En réalité, le ministère s’est affermi de ce côté, il a désarmé jusqu’à un certain point, pour le moment, les organisateurs d’agitations ; mais cela ne suffit pas, ce n’est pas assez que le ministère ait triomphé de ces premières crises, ou qu’il gagne quelques batailles de parlement : il faut qu’il dure et que les raisons qui l’ont fait naître gardent assez de puissance pour le faire vivre ; il faut, en d’autres termes, que cette situation dont il est l’expression ait le temps de se régulariser et d’acquérir toute la consistance d’un fait irrévocable et normal. Les hommes distingués qui ont pris la direction des affaires au 2 janvier, M. Daru, M. Buffet, M. Segris, M. de Talhouët, aussi bien que M. Émile Ollivier, doivent se dire que nous ne sommes pas dans des circonstances ordinaires, qu’une transition comme celle qui s’accomplit ne peut être interrompue sans péril, et qu’en acceptant le pouvoir dans ces conditions ils se sont imposé l’obligation de conduire leur œuvre jusqu’au bout.
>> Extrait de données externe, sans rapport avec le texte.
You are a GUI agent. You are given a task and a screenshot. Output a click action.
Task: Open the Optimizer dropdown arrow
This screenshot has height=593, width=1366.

Ils se doivent à eux-mêmes, ils doivent au pays de ne pas s’arrêter en chemin. Assurément on ne négligera rien pour les diviser, pour susciter entre eux des ombrages et des méfiances. On s’efforcera de mettre M. Émile Ollivier en garde contre ses collègues, et on cherchera à séparer M. Daru, M. Buffet, de M. Émile Ollivier. On fera naître des occasions de dissidences, on provoquera des incidens ; on est déjà en campagne. C’eût été une grande simplicité de ne pas s’y attendre, ce serait de la part du cabinet une singulière faiblesse de se laisser atteindre par ce travail de dissolution qui se poursuit autour de tous les pouvoirs. Qu’importe que tous les ministres du 2 janvier aient des origines diverses et des nuances d’opinions différentes dans certains détails d’administration ou de politique ? Ils ont été portés ensemble aux affaires par une même pensée, ils doivent y rester ensemble et mettre en commun leurs efforts pour assurer la fondation du régime constitutionnel. C’est là leur vraie responsabilité. Tout doit être subordonné aujourd’hui à cette considération souveraine et patriotique.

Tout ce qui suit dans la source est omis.